The company moved to dismiss on preemption grounds, pointing out that the labeling requirements of the Food, Drug, and Cosmetic Act (FDCA) permit a company to compare its soups’ sodium levels to those of all condensed soups as a group. The district court denied the motion in part, holding that the FDCA requires the “non-misleading identification of a proper reference food.” The district court did hold that the FDCA preempted one of plaintiffs’ theories of fraud—specifically, the allegations that Campbell Soup had fraudulently failed to provide a comparison of sodium levels between its regular and reduced-sodium tomato soup on its labels. The court held that this theory of fraud was preempted because federal law does not require such a disclosure.
Mason involved a challenge to the Coca-Cola Company’s labeling of certain soft drinks with the brand “Diet Coke Plus.” The FDA issued a Warning Letter to Coca-Cola stating that Diet Coke Plus violated FDA regulations against fortifying snack foods and using the word “Plus” on a product without specifying another product to which the “Plus” product is being compared. The plaintiffs filed the Mason action shortly after the Warning Letter was issued, alleging that the labeling—including the statement “Diet Coke with Vitamins and Minerals”—violated New Jersey’s consumer-fraud statute because it falsely implied that the product was healthy. The district court dismissed the complaint. The court explained that the label was literally true, and that plaintiffs had failed to allege how the vitamins added to Diet Coke Plus fell short of consumers’ reasonable expectations. The district court also agreed with Coca-Cola’s position that the FDA Warning Letter does not by itself substantiate the fraud claim. As the court observed, not every “arcane violation of FDA food labeling regulations” constitutes fraud, as it “is simply not plausible that consumers would be aware” of the allegedly violated regulations.

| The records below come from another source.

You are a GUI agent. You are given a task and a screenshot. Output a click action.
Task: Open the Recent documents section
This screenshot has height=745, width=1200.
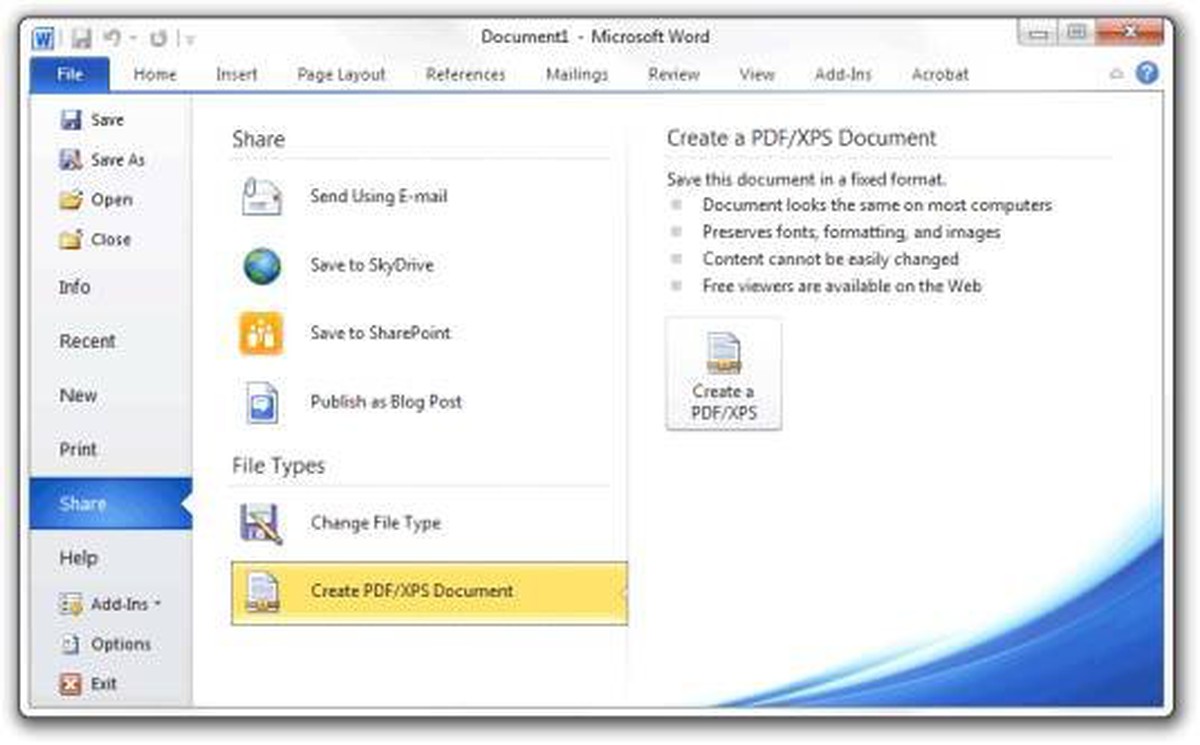click(x=87, y=341)
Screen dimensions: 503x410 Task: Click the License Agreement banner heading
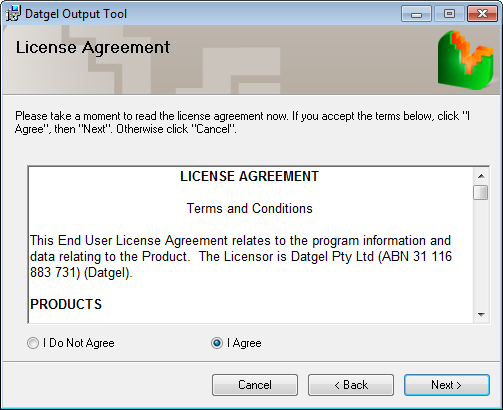tap(93, 47)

Fitzpatrick, Smajlaj, and Mason are of significant interest to both food companies and other businesses that might be targeted by false advertising class actions. Fitzpatrick appears to resolve for federal courts within the Eleventh Circuit that class members need not prove reliance in order to recover under Florida law. But the decision did not address other potential arguments that defendants might make—including whether that application of Florida’s consumer protection law would violate due process or other constitutional limits on state tort law. In addition, state courts may issue more authoritative interpretations of the Florida statute, especially given the lack of comprehensive analysis contained in the Eleventh Circuit’s opinion.
Smajlaj and Mason may be of special interest to food manufacturers facing challenges to food labeling that is regulated by the FDA. These cases are among the small but growing group of cases in which courts have addressed whether and under what circumstances federal labeling law preempts state law claims challenging food labels. Mason also demonstrates that basing state law false advertising claims on an FDA Warning Letter does not guarantee that the complaint will survive a pleading attack.